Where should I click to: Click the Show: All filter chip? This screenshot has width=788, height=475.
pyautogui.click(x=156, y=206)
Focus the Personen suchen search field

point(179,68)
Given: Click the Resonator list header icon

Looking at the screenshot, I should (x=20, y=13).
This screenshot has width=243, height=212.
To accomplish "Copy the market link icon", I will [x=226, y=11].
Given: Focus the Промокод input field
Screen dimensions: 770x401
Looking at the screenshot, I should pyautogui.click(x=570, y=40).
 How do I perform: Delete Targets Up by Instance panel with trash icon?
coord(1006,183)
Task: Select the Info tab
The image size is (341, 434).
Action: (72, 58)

=-=-=

#### Your instructions:
Reproduce verbatim the stretch of lines beginning with the one containing "Task: Select the Info tab" and ending at the close of the entries above.

#### Answer space:
Task: Select the Info tab
The image size is (341, 434).
Action: (72, 58)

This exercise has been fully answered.